*Exercício escrito a*. Reproduza fielmente o trecho da listagem que começa na linha contendo "The image size is (1468, 826)." e termina na linha contendo "pos(338,259)", incluindo as duas.

*Trecho da página*.

□ □ □ □

O que significa dizer que Maria é “corredentora” e “medianeira de todas as graças”?

Na mensagem de Lourdes, por exemplo, Nossa Senhora veio recordar a validade da pobreza e da piedade contra a racionalidade materialista e anticlerical do século XIX.

Em Fátima, por sua vez, a Mãe de Deus insistiu na necessidade de reparação e penitência pelas almas infiéis que, àquela altura, tripudiavam sobre o santíssimo nome de Deus com toda sorte de blasfêmias e injúrias.

É importante agora precisar mais claramente o papel de Maria na história da salvação. Tal esclarecimento nos ajudará a entender por que a Virgem Santíssima veio visitar a humanidade em tantas ocasiões, apresentado-se como meio singular para o acesso às graças de Deus. Quando Bento XVI declarou não existir “fruto da graça na história da salvação que não tenha como instrumento necessário a mediação de Nossa Senhora”, ele não estava simplesmente fazendo uso de um exagero retórico próprio da linguagem dos santos [2]. A mediação de Maria faz parte do patrimônio da fé cristã e é a partir desta verdade, tão presente nos ensinamentos dos santos como também no Magistério ordinário da Igreja, que a porção dos fiéis pode unir-se mais eficazmente contra os desvios mundanos, a fim de alcançar a coroa do Céu.

□ □ □ □

*Exercício escrito b*. Prossiga o texto sobre a mediação de Maria a partir da última frase apresentada.

□ □ □ □

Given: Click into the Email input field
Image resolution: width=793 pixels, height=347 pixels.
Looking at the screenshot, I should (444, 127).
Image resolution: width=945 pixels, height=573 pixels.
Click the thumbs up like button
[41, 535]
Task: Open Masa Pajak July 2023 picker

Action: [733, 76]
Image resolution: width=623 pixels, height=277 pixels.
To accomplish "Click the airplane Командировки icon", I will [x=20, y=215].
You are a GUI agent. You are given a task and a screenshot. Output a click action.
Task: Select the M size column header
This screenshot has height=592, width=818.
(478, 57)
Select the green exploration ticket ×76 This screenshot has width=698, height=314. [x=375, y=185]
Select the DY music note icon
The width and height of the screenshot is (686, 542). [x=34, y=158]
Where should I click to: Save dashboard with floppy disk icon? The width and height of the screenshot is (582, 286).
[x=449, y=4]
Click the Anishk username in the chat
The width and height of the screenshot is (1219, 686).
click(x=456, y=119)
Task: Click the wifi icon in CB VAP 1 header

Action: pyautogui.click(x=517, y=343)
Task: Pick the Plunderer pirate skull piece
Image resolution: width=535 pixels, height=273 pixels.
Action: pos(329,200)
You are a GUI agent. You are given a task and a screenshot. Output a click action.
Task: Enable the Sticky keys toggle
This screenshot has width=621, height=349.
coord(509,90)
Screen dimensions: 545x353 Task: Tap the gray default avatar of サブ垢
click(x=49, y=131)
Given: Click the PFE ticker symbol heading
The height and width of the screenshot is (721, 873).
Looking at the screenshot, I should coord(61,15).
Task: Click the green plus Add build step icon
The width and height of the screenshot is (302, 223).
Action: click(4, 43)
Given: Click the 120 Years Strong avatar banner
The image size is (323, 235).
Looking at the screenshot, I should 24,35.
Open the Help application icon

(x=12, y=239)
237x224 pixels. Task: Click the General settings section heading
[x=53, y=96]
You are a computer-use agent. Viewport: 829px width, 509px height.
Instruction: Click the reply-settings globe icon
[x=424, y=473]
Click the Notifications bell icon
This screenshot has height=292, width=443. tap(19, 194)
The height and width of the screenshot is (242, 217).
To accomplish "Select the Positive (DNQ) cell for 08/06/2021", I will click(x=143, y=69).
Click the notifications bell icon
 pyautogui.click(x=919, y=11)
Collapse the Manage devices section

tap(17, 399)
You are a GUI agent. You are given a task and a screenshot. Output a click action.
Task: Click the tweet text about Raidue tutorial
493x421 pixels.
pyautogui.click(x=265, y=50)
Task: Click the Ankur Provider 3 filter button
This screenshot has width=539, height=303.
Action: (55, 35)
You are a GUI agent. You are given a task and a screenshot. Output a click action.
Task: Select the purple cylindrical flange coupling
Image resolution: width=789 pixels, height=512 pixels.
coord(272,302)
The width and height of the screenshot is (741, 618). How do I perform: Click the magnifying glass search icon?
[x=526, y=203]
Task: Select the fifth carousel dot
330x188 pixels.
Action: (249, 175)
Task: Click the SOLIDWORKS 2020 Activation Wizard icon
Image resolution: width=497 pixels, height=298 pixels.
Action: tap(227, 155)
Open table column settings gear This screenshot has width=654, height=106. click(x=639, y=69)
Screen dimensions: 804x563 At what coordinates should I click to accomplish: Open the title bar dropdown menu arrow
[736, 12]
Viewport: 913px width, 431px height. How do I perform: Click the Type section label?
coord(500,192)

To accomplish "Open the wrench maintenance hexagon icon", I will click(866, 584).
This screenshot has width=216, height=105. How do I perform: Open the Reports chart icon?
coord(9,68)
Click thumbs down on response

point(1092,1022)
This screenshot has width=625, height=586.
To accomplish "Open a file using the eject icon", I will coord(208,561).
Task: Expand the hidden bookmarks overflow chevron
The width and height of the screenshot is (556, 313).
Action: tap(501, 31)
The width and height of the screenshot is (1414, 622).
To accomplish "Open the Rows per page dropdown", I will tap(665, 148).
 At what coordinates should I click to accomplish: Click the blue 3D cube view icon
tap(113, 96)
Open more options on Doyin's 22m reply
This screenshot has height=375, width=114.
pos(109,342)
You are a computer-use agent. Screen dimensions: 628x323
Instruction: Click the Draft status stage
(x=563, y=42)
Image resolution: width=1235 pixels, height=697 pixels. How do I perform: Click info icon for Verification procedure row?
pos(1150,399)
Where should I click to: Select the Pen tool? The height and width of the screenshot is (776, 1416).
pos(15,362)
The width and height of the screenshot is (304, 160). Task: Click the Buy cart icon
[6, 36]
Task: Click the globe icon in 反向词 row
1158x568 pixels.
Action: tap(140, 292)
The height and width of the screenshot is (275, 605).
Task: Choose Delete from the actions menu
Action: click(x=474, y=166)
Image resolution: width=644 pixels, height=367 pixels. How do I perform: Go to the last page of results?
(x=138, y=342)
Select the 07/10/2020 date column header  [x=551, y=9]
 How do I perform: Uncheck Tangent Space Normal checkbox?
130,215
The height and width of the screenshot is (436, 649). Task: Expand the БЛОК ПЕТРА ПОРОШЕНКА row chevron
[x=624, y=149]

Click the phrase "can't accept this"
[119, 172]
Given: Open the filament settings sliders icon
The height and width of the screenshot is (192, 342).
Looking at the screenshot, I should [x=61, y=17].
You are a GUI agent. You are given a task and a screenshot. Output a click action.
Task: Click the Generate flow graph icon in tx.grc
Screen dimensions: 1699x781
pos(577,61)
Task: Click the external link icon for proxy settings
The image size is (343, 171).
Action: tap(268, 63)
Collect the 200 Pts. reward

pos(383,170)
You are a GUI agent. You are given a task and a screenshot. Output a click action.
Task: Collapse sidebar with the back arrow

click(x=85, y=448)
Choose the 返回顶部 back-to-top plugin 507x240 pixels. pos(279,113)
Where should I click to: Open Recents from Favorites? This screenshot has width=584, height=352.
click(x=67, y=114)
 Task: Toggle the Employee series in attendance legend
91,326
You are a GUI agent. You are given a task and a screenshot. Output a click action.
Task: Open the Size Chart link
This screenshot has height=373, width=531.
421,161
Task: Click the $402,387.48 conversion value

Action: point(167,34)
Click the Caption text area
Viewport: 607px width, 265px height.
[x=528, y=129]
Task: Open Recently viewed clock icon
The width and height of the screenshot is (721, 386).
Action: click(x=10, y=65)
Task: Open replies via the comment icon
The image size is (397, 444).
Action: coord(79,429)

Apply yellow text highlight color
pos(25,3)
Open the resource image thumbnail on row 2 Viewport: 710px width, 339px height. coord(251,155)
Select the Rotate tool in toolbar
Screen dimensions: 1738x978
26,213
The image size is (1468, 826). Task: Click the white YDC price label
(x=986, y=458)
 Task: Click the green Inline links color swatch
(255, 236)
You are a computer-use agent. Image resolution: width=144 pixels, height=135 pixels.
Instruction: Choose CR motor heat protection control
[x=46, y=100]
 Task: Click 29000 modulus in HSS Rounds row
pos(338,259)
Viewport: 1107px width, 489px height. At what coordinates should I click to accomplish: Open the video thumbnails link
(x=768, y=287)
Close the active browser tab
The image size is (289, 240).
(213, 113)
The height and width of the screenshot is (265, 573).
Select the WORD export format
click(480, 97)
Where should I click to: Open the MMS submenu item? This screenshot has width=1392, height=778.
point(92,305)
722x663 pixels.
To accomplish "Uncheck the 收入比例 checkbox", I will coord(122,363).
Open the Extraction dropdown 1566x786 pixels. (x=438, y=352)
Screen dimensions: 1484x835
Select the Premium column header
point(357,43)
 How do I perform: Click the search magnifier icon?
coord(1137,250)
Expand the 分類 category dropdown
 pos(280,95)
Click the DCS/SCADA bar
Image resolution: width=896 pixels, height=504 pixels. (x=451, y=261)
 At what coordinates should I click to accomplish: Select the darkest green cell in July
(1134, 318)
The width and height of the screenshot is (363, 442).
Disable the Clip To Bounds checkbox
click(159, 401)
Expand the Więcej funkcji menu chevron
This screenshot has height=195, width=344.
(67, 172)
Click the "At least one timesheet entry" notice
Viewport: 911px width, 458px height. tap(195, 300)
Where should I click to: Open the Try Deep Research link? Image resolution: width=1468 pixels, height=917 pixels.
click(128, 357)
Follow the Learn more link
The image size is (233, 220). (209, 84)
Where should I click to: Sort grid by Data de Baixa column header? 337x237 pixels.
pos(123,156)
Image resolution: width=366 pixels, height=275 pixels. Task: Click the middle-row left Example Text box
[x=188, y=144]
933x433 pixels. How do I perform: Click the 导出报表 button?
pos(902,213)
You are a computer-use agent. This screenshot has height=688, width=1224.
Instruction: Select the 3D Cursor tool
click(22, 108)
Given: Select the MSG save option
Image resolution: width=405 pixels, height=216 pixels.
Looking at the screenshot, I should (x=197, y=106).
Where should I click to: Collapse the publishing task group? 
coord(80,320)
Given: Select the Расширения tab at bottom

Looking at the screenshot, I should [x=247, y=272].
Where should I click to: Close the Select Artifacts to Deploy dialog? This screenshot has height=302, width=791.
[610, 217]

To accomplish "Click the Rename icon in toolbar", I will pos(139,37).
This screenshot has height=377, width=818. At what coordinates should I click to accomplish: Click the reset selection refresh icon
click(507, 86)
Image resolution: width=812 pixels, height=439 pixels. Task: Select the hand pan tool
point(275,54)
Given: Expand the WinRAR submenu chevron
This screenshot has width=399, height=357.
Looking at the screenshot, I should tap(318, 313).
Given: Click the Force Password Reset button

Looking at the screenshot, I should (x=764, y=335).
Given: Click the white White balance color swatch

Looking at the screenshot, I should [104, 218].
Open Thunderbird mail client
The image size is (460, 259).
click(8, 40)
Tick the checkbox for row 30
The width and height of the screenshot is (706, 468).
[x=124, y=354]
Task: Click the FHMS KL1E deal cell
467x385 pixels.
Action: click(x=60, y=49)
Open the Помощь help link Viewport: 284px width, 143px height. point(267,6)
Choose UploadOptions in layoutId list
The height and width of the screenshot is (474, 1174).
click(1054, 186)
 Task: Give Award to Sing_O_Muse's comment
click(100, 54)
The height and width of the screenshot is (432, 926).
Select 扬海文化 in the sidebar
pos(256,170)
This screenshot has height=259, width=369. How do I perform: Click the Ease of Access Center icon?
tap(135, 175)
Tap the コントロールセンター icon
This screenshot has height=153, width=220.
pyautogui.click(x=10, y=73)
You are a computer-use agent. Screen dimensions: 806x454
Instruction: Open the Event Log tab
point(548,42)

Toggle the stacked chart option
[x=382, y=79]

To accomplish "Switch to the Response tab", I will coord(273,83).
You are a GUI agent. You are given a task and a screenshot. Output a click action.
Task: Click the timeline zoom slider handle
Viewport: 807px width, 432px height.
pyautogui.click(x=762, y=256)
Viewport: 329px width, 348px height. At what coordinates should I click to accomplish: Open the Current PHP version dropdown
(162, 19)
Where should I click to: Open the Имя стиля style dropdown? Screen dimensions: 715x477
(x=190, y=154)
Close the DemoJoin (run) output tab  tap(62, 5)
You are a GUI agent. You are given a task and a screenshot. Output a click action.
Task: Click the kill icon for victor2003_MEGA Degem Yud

□ □ □ □

*Resposta do exercício a*.
The image size is (1468, 826). Task: Click the white YDC price label
(x=986, y=458)
 Task: Click the green Inline links color swatch
(255, 236)
You are a computer-use agent. Image resolution: width=144 pixels, height=135 pixels.
Instruction: Choose CR motor heat protection control
[x=46, y=100]
 Task: Click 29000 modulus in HSS Rounds row
pos(338,259)

*Resposta do exercício b*.
“Foi pela Santíssima Virgem Maria que Jesus Cristo veio ao mundo, e é também por Ela que deve reinar no mundo” [3]: com essas palavras, São Luís Maria Grignon de Montfort resume todo o fundamento da doutrina católica acerca da participação da Mãe de Deus na redenção da humanidade. Como em Deus não há movimento nem mudança, a sua vontade permanece sempre a mesma para todos os efeitos [4]. Ora, Ele escolheu livremente ter uma mãe segundo a carne humana e manter-se submisso aos seus cuidados durante a maior parte de sua vida terrena. Não é difícil concluir, portanto, que essa maternidade divina continua no Céu. A própria Sagrada Escritura nos confirma isso em inúmeras passagens, em especial, nos relatos de São João sobre as últimas palavras de Cristo pregado à cruz: Maria é dada como mãe para toda a humanidade (cf. Jo 19, 25-27; Gn 3, 15; Ap 12, 1-18). E é por meio da cooperação dessa mesma Mãe que nos devem chegar todas as graças da salvação, ou seja, o próprio Jesus Cristo.

Santos de todas as épocas dão crédito a essa doutrina. Falando sobre a cooperação de Nossa Senhora na obra da Redenção, Santo Irineu disse: “Obedecendo, Ela tornou-se causa de salvação para si e para todo o gênero humano” [5].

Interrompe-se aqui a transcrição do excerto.